▸ **Given request**
Copy the rows below word for word, keeping every line unchanged.

* * * * * * *

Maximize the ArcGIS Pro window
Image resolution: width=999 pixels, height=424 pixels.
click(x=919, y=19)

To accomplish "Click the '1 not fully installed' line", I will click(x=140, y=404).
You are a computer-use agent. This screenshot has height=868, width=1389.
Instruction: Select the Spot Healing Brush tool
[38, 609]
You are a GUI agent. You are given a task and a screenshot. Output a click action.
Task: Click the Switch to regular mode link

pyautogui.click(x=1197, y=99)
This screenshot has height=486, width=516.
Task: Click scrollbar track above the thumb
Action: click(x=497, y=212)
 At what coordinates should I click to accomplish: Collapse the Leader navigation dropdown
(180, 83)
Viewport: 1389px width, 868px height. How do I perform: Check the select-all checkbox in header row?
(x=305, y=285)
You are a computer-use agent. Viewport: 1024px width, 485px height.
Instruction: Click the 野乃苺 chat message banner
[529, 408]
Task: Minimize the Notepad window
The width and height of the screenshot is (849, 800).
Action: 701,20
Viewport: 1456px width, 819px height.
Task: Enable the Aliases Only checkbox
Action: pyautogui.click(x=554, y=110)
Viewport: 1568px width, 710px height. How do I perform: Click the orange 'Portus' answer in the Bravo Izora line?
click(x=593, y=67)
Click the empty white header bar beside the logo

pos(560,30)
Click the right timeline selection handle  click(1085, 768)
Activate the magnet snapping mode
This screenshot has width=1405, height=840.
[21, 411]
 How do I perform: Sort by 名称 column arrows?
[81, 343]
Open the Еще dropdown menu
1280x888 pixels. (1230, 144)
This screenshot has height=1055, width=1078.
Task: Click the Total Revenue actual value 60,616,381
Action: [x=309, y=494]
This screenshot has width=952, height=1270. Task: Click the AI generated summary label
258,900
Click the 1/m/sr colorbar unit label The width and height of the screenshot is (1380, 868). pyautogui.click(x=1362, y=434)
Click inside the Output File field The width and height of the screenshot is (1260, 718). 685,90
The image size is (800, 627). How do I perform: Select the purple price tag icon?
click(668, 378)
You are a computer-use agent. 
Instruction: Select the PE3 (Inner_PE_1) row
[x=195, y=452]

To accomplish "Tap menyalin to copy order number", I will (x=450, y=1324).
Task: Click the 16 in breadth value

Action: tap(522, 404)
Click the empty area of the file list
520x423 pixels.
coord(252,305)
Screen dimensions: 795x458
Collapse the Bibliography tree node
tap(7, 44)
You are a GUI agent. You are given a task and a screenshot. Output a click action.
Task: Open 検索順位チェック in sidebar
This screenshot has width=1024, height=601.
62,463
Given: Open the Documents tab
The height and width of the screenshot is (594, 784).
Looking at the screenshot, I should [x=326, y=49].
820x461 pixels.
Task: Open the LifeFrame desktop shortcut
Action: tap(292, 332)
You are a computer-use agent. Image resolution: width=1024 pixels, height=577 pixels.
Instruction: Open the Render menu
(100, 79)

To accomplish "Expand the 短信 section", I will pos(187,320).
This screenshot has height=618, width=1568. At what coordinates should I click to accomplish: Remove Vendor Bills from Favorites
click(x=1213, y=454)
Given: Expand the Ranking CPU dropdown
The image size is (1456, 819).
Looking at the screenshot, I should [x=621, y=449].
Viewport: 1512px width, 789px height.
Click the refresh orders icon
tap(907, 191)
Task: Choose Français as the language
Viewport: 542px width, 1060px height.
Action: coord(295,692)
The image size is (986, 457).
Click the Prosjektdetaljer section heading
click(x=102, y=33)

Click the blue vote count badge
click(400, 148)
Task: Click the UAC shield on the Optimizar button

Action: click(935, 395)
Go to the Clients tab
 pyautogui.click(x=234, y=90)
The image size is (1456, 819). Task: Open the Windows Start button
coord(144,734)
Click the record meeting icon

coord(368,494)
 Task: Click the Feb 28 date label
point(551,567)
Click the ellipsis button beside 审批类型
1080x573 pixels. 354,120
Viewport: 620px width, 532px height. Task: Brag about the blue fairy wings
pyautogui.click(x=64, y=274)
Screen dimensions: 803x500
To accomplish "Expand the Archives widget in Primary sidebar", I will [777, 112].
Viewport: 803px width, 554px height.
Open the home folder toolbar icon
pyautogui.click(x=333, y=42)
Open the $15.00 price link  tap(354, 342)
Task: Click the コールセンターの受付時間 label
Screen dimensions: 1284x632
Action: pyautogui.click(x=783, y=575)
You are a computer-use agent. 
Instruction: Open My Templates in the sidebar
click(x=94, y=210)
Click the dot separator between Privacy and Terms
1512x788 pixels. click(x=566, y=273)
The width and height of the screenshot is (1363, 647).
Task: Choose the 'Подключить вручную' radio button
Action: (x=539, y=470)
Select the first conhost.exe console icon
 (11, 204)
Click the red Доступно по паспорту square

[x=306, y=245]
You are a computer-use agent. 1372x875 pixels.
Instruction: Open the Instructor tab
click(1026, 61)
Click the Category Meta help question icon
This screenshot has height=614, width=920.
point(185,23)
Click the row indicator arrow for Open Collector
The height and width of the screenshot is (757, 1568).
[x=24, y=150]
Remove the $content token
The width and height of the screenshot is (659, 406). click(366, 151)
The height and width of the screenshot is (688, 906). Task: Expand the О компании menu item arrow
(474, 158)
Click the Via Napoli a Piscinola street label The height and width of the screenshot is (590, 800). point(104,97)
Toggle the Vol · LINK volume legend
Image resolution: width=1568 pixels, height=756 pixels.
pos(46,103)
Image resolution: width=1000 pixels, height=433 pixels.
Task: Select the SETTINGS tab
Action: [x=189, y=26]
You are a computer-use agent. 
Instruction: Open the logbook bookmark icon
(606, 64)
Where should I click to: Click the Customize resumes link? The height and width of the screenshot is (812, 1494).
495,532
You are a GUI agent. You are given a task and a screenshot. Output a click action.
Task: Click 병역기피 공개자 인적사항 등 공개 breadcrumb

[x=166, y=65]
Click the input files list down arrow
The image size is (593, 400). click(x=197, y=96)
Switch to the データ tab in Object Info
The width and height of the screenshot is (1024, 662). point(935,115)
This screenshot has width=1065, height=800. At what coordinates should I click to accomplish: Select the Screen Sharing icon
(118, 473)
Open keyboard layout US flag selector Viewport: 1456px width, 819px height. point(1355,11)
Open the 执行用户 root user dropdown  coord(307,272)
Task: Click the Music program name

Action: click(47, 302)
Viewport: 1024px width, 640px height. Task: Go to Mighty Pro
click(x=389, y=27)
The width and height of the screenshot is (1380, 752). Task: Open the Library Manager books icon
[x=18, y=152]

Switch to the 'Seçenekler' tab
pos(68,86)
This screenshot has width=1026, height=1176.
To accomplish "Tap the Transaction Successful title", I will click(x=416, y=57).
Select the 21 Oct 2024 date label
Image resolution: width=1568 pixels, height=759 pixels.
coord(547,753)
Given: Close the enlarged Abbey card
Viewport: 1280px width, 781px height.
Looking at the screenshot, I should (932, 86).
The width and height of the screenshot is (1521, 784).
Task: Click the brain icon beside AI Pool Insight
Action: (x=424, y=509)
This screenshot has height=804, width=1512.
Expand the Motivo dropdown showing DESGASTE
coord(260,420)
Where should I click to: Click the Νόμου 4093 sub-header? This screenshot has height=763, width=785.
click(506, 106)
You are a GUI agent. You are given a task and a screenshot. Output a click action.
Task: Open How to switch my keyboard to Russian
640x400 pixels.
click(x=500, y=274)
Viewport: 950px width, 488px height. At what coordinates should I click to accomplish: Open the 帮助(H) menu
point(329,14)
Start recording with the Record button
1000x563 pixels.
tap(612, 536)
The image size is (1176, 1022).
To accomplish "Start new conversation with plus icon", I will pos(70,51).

* * * * * * *

▸ **Solution**
Maximize the ArcGIS Pro window
Image resolution: width=999 pixels, height=424 pixels.
click(x=919, y=19)

To accomplish "Click the '1 not fully installed' line", I will click(x=140, y=404).
You are a computer-use agent. This screenshot has height=868, width=1389.
Instruction: Select the Spot Healing Brush tool
[38, 609]
You are a GUI agent. You are given a task and a screenshot. Output a click action.
Task: Click the Switch to regular mode link

pyautogui.click(x=1197, y=99)
This screenshot has height=486, width=516.
Task: Click scrollbar track above the thumb
Action: click(x=497, y=212)
 At what coordinates should I click to accomplish: Collapse the Leader navigation dropdown
(180, 83)
Viewport: 1389px width, 868px height. How do I perform: Check the select-all checkbox in header row?
(x=305, y=285)
You are a computer-use agent. Viewport: 1024px width, 485px height.
Instruction: Click the 野乃苺 chat message banner
[529, 408]
Task: Minimize the Notepad window
The width and height of the screenshot is (849, 800).
Action: 701,20
Viewport: 1456px width, 819px height.
Task: Enable the Aliases Only checkbox
Action: pyautogui.click(x=554, y=110)
Viewport: 1568px width, 710px height. How do I perform: Click the orange 'Portus' answer in the Bravo Izora line?
click(x=593, y=67)
Click the empty white header bar beside the logo

pos(560,30)
Click the right timeline selection handle  click(1085, 768)
Activate the magnet snapping mode
This screenshot has width=1405, height=840.
[21, 411]
 How do I perform: Sort by 名称 column arrows?
[81, 343]
Open the Еще dropdown menu
1280x888 pixels. (1230, 144)
This screenshot has height=1055, width=1078.
Task: Click the Total Revenue actual value 60,616,381
Action: [x=309, y=494]
This screenshot has width=952, height=1270. Task: Click the AI generated summary label
258,900
Click the 1/m/sr colorbar unit label The width and height of the screenshot is (1380, 868). pyautogui.click(x=1362, y=434)
Click inside the Output File field The width and height of the screenshot is (1260, 718). 685,90
The image size is (800, 627). How do I perform: Select the purple price tag icon?
click(668, 378)
You are a computer-use agent. 
Instruction: Select the PE3 (Inner_PE_1) row
[x=195, y=452]

To accomplish "Tap menyalin to copy order number", I will (x=450, y=1324).
Task: Click the 16 in breadth value

Action: tap(522, 404)
Click the empty area of the file list
520x423 pixels.
coord(252,305)
Screen dimensions: 795x458
Collapse the Bibliography tree node
tap(7, 44)
You are a GUI agent. You are given a task and a screenshot. Output a click action.
Task: Open 検索順位チェック in sidebar
This screenshot has width=1024, height=601.
62,463
Given: Open the Documents tab
The height and width of the screenshot is (594, 784).
Looking at the screenshot, I should [x=326, y=49].
820x461 pixels.
Task: Open the LifeFrame desktop shortcut
Action: tap(292, 332)
You are a computer-use agent. Image resolution: width=1024 pixels, height=577 pixels.
Instruction: Open the Render menu
(100, 79)

To accomplish "Expand the 短信 section", I will pos(187,320).
This screenshot has height=618, width=1568. At what coordinates should I click to accomplish: Remove Vendor Bills from Favorites
click(x=1213, y=454)
Given: Expand the Ranking CPU dropdown
The image size is (1456, 819).
Looking at the screenshot, I should [x=621, y=449].
Viewport: 1512px width, 789px height.
Click the refresh orders icon
tap(907, 191)
Task: Choose Français as the language
Viewport: 542px width, 1060px height.
Action: coord(295,692)
The image size is (986, 457).
Click the Prosjektdetaljer section heading
click(x=102, y=33)

Click the blue vote count badge
click(400, 148)
Task: Click the UAC shield on the Optimizar button

Action: click(935, 395)
Go to the Clients tab
 pyautogui.click(x=234, y=90)
The image size is (1456, 819). Task: Open the Windows Start button
coord(144,734)
Click the record meeting icon

coord(368,494)
 Task: Click the Feb 28 date label
point(551,567)
Click the ellipsis button beside 审批类型
1080x573 pixels. 354,120
Viewport: 620px width, 532px height. Task: Brag about the blue fairy wings
pyautogui.click(x=64, y=274)
Screen dimensions: 803x500
To accomplish "Expand the Archives widget in Primary sidebar", I will [777, 112].
Viewport: 803px width, 554px height.
Open the home folder toolbar icon
pyautogui.click(x=333, y=42)
Open the $15.00 price link  tap(354, 342)
Task: Click the コールセンターの受付時間 label
Screen dimensions: 1284x632
Action: pyautogui.click(x=783, y=575)
You are a computer-use agent. 
Instruction: Open My Templates in the sidebar
click(x=94, y=210)
Click the dot separator between Privacy and Terms
1512x788 pixels. click(x=566, y=273)
The width and height of the screenshot is (1363, 647).
Task: Choose the 'Подключить вручную' radio button
Action: (x=539, y=470)
Select the first conhost.exe console icon
 (11, 204)
Click the red Доступно по паспорту square

[x=306, y=245]
You are a computer-use agent. 1372x875 pixels.
Instruction: Open the Instructor tab
click(1026, 61)
Click the Category Meta help question icon
This screenshot has height=614, width=920.
point(185,23)
Click the row indicator arrow for Open Collector
The height and width of the screenshot is (757, 1568).
[x=24, y=150]
Remove the $content token
The width and height of the screenshot is (659, 406). click(366, 151)
The height and width of the screenshot is (688, 906). Task: Expand the О компании menu item arrow
(474, 158)
Click the Via Napoli a Piscinola street label The height and width of the screenshot is (590, 800). point(104,97)
Toggle the Vol · LINK volume legend
Image resolution: width=1568 pixels, height=756 pixels.
pos(46,103)
Image resolution: width=1000 pixels, height=433 pixels.
Task: Select the SETTINGS tab
Action: [x=189, y=26]
You are a computer-use agent. 
Instruction: Open the logbook bookmark icon
(606, 64)
Where should I click to: Click the Customize resumes link? The height and width of the screenshot is (812, 1494).
495,532
You are a GUI agent. You are given a task and a screenshot. Output a click action.
Task: Click 병역기피 공개자 인적사항 등 공개 breadcrumb

[x=166, y=65]
Click the input files list down arrow
The image size is (593, 400). click(x=197, y=96)
Switch to the データ tab in Object Info
The width and height of the screenshot is (1024, 662). point(935,115)
This screenshot has width=1065, height=800. At what coordinates should I click to accomplish: Select the Screen Sharing icon
(118, 473)
Open keyboard layout US flag selector Viewport: 1456px width, 819px height. point(1355,11)
Open the 执行用户 root user dropdown  coord(307,272)
Task: Click the Music program name

Action: click(47, 302)
Viewport: 1024px width, 640px height. Task: Go to Mighty Pro
click(x=389, y=27)
The width and height of the screenshot is (1380, 752). Task: Open the Library Manager books icon
[x=18, y=152]

Switch to the 'Seçenekler' tab
pos(68,86)
This screenshot has width=1026, height=1176.
To accomplish "Tap the Transaction Successful title", I will click(x=416, y=57).
Select the 21 Oct 2024 date label
Image resolution: width=1568 pixels, height=759 pixels.
coord(547,753)
Given: Close the enlarged Abbey card
Viewport: 1280px width, 781px height.
Looking at the screenshot, I should (932, 86).
The width and height of the screenshot is (1521, 784).
Task: Click the brain icon beside AI Pool Insight
Action: (x=424, y=509)
This screenshot has height=804, width=1512.
Expand the Motivo dropdown showing DESGASTE
coord(260,420)
Where should I click to: Click the Νόμου 4093 sub-header? This screenshot has height=763, width=785.
click(506, 106)
You are a GUI agent. You are given a task and a screenshot. Output a click action.
Task: Open How to switch my keyboard to Russian
640x400 pixels.
click(x=500, y=274)
Viewport: 950px width, 488px height. At what coordinates should I click to accomplish: Open the 帮助(H) menu
point(329,14)
Start recording with the Record button
1000x563 pixels.
tap(612, 536)
The image size is (1176, 1022).
To accomplish "Start new conversation with plus icon", I will pos(70,51).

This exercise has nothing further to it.